Records:

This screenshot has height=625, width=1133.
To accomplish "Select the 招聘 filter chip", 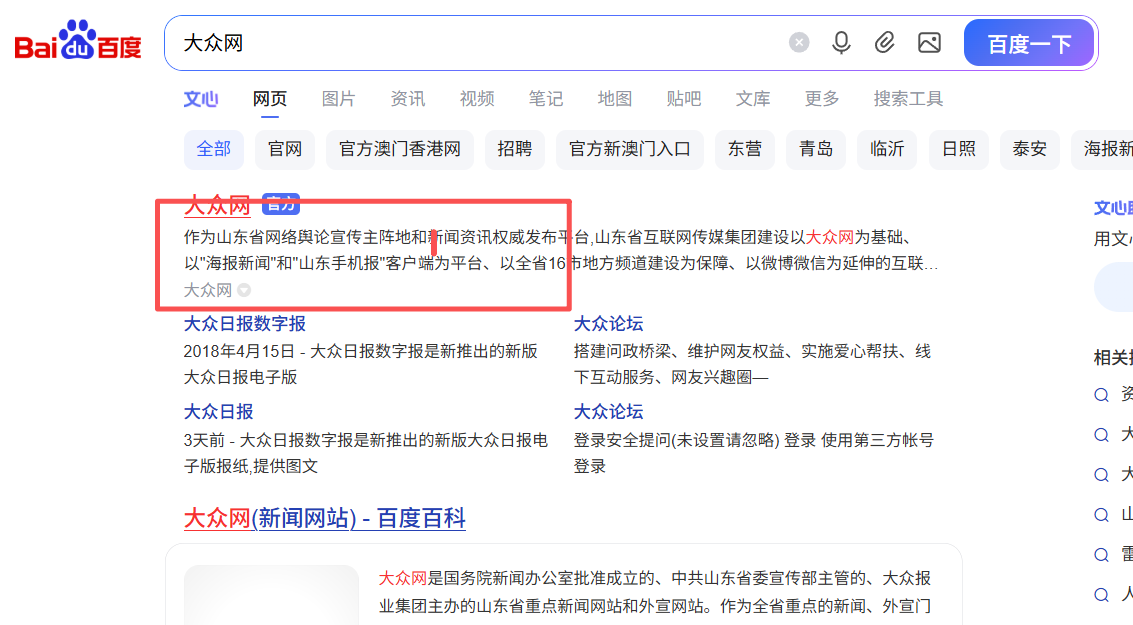I will tap(515, 149).
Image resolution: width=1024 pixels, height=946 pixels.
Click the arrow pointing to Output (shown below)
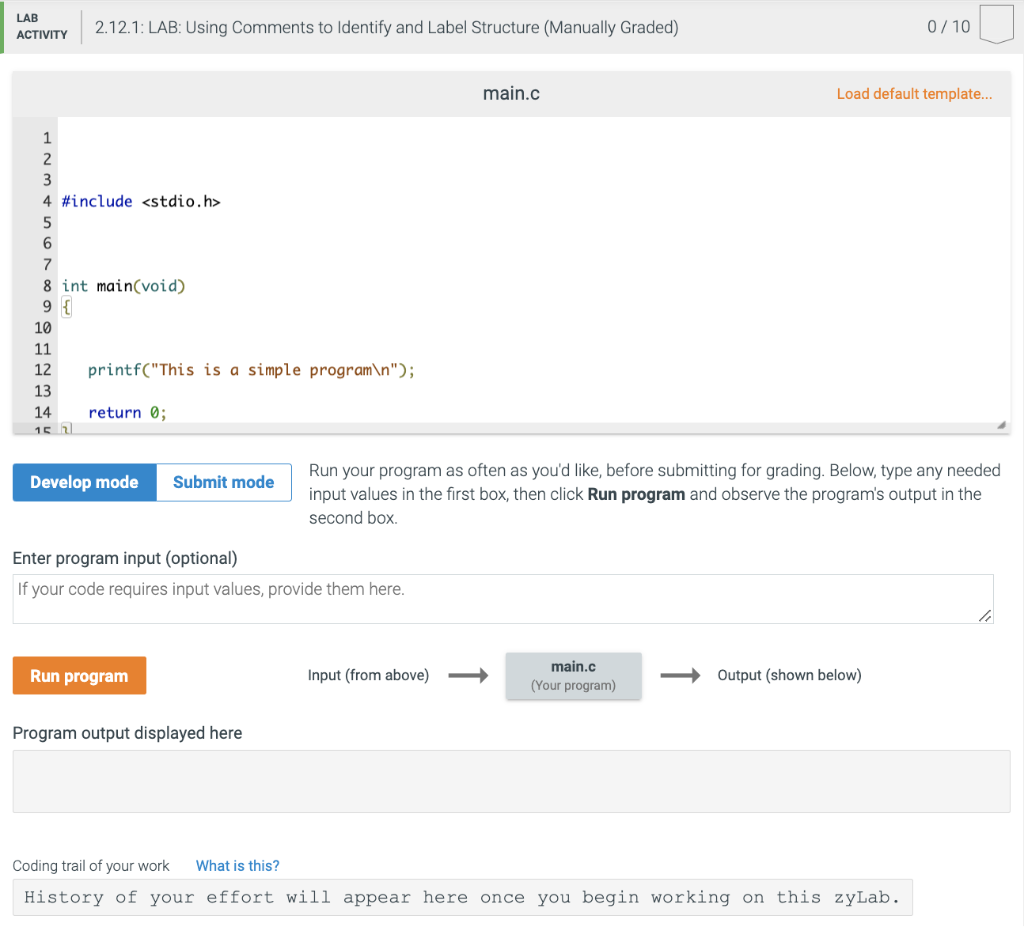[681, 675]
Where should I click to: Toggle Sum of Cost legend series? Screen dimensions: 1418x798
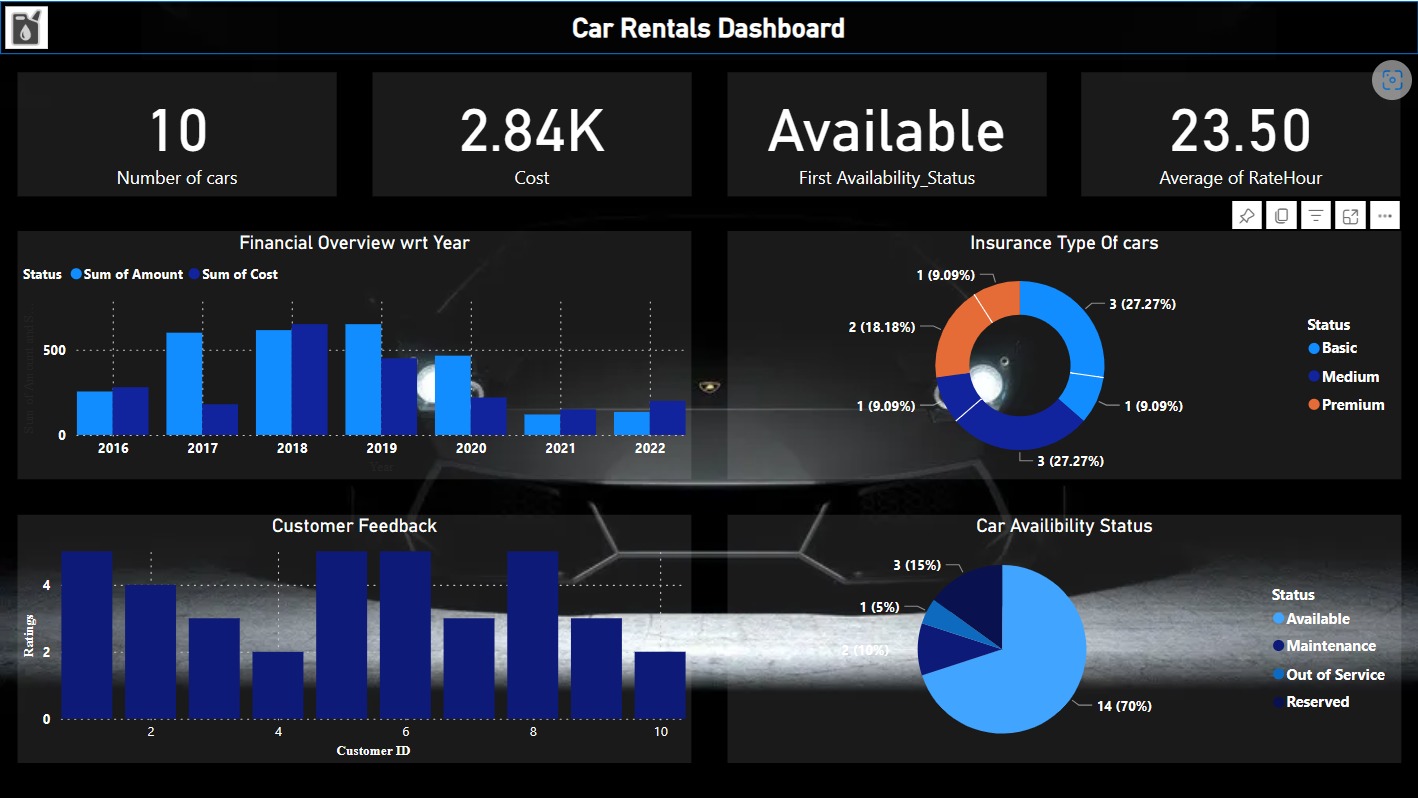tap(239, 274)
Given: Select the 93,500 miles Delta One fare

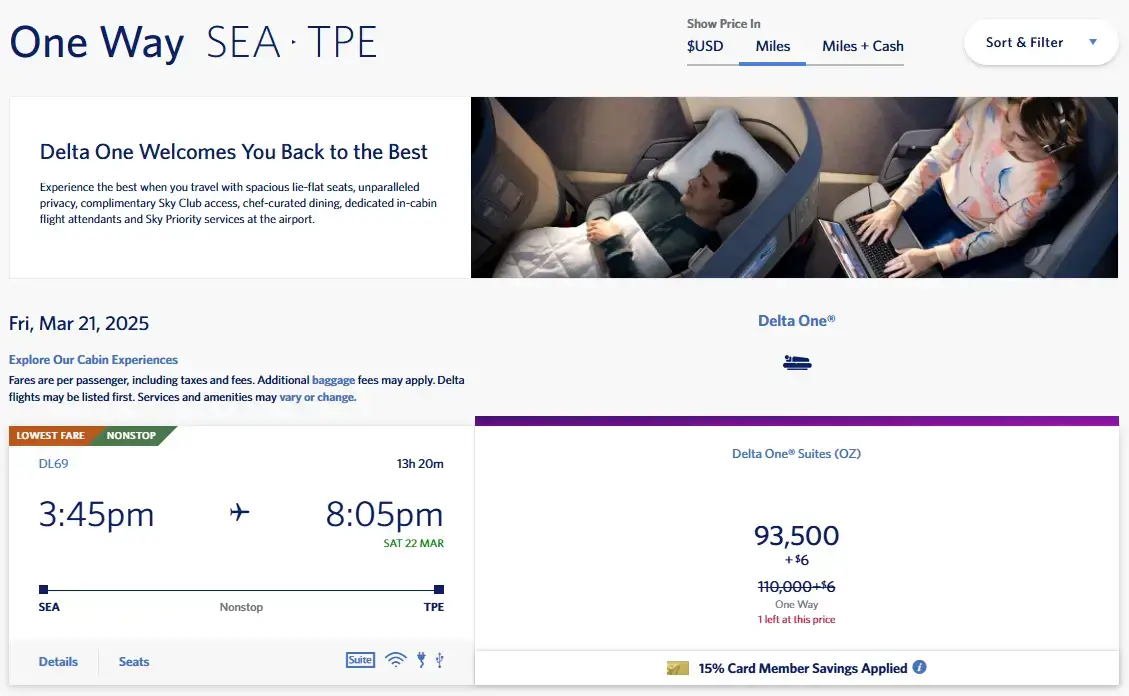Looking at the screenshot, I should pos(796,537).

Problem: Please pick out each line in the data above that contains the word "height" and copy those lines.

Solution to this task:
This screenshot has height=625, width=1133.
Image resolution: width=1024 pixels, height=946 pixels.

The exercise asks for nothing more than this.